DEAR FUTURE HUSBAND

Main Cast:

Kim Hanbin

Goo Junhoe

Other Cast:

Kim Jinhwan

Kim Donghyuk

Genre: Romance

Disclaimer: Tokoh punya YGent dan orang tua masing-masing

Warning: Yaoi, Typo, Cerita membosankan, Alur cepat, Ide cerita murni hasil pemikiran author

Happy Reading

.

.

.

Aku membuka mataku. Kulihat cahaya matahari masuk ke dalam kamar melalui jendela. Sudah pagi rupanya. Aku terdiam memperhatikan langit-langit kamar dan berusaha memejamkan mataku lagi. Tapi…..

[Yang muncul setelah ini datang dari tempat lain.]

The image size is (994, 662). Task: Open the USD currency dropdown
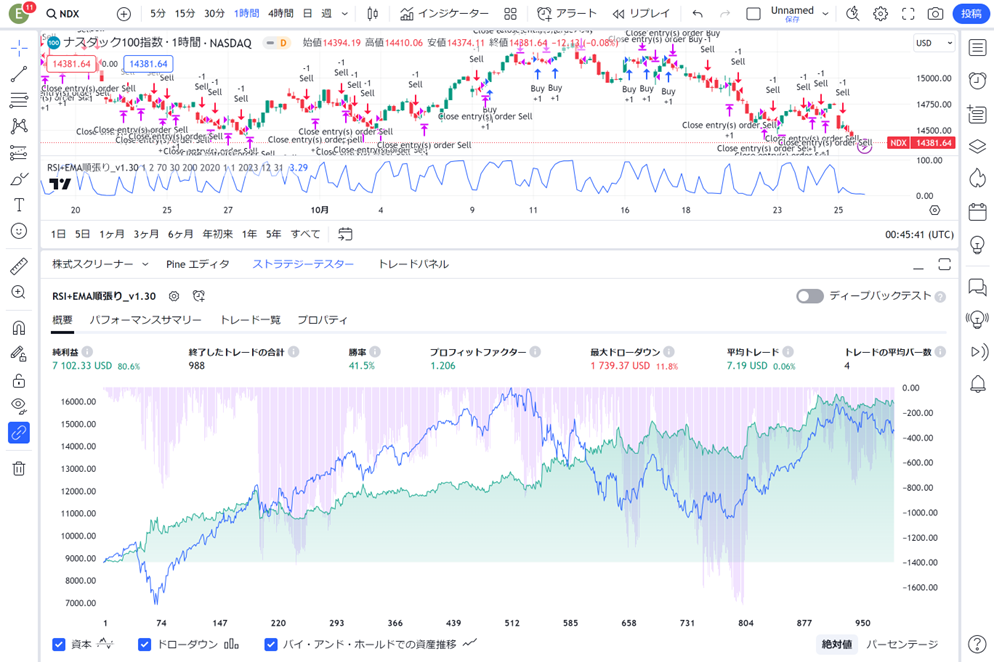[934, 44]
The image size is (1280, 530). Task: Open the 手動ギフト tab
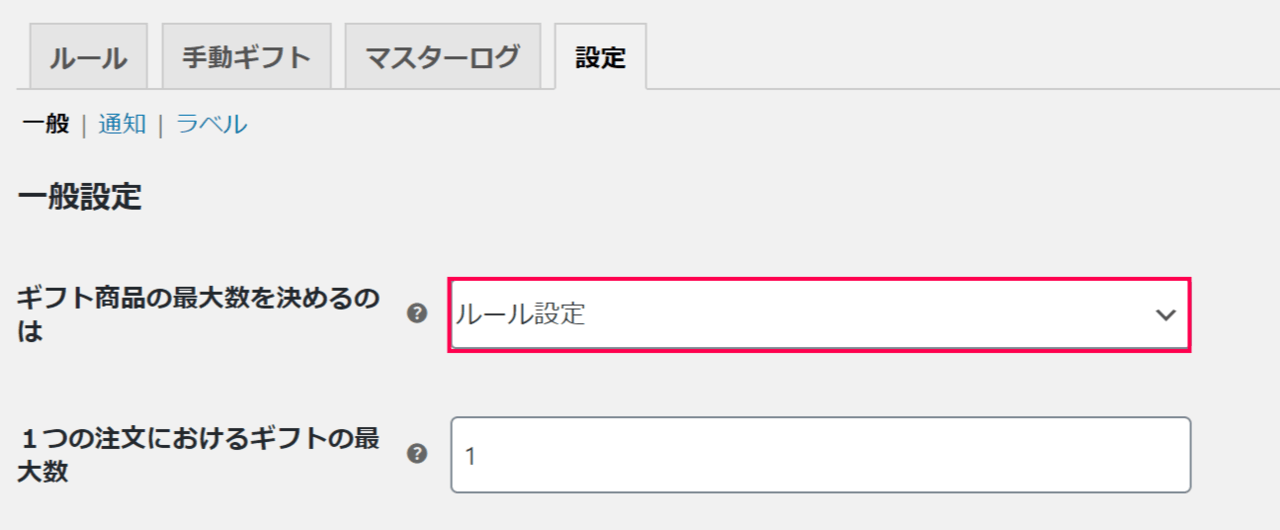246,57
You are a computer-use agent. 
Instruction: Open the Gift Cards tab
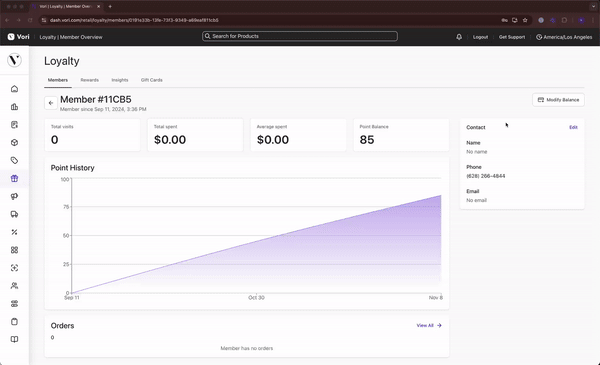pyautogui.click(x=152, y=80)
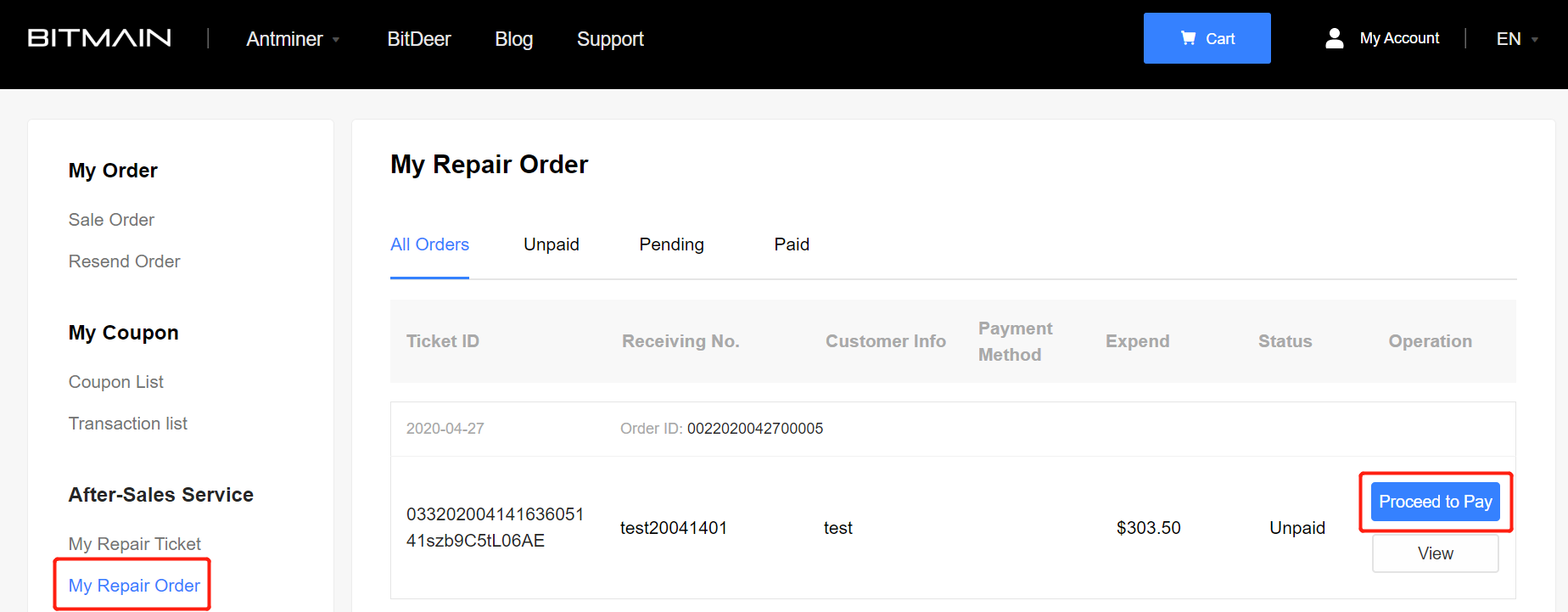This screenshot has width=1568, height=612.
Task: Open the EN language dropdown
Action: point(1517,39)
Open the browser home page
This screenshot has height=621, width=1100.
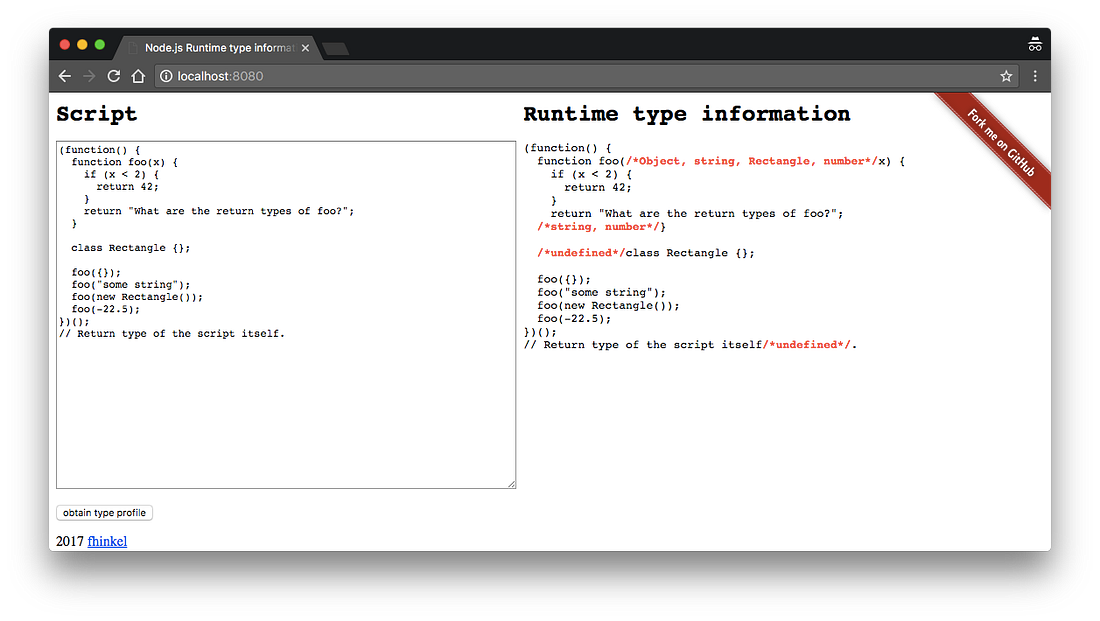point(138,75)
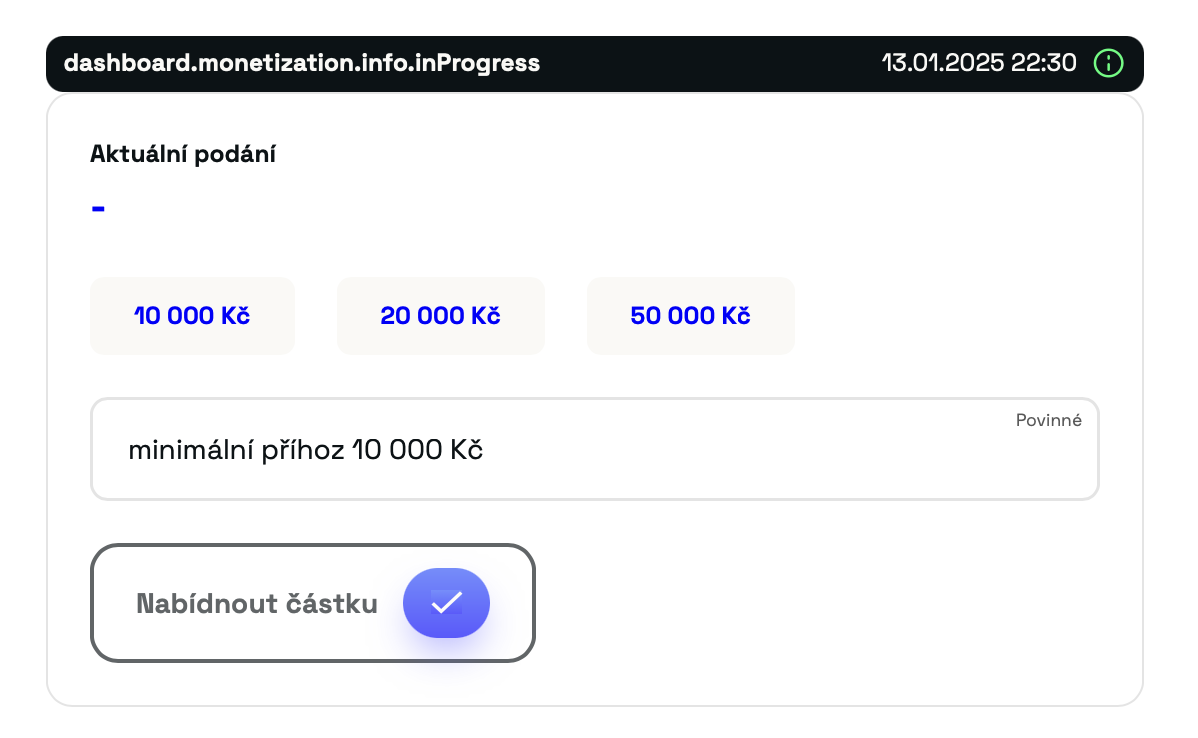Image resolution: width=1198 pixels, height=738 pixels.
Task: Click the time 22:30 in header
Action: (1044, 64)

Aku menghela napas. Perlahan kuangkat tubuhku dari tempat tidur dan berjalan menuju pintu dengan penuh rasa malas.

Satu…

Dua…

Tiga…

Aku membuka pintu. Kulihat Eomma sedang berdiri di depan pintu dengan tangan mengepal disamping wajahnya. Seperti biasa, ia berencana membangunkanku.

"Aku sudah bangun Eomma." Kataku dengan suara serak.

Eomma terdiam sebentar, sepertinya dia sedikit terkejut. Tak lama kemudian senyum muncul di bibirnya. "Keurae, seharusnya aku sudah terbiasa dengan ini. Cepatlah mandi. Aku akan menyiapkan sarapan untukmu." Eomma mengusap kepalaku lalu berjalan ke arah dapur.

.

.

.

Aku berjalan ke meja makan. Kulihat Eomma sedang menata piring yang berisi nasi putih, kimchi dan beberapa lauk lainnya. Aku mendudukkan diriku didepannya.

"Hanbin-ah, aku sudah membuatkanmu telur dadar gulung. Jja!" Eomma memberikanku satu piring penuh makanan kesukaanku itu. Aku mengambil makanan itu dan memasukkannya ke dalam mulut besarku.

"Eottae?" Tanya Eomma penuh harap.

"Ini sangat enak." Aku tersenyum. Seperti biasa, masakan Eomma adalah yang terenak di dunia.

"Apa kau ingin membawa ini ke sekolah?"

Aku menganggukkan kepalaku. Meski sudah besar, aku tetap membawa bekal ke sekolah. Sangat berbeda dengan anak-anak lain yang seumuran denganku. Makanan di kantin sekolah terlalu mahal. Mereka sering menyajikan makanan-makanan mewah dengan nama yang sangat aneh. Aku hanya pernah ke sana sekali, itupun hanya untuk membeli air putih. Tempat itu lebih tepat disebut restoran karena terlalu mewah.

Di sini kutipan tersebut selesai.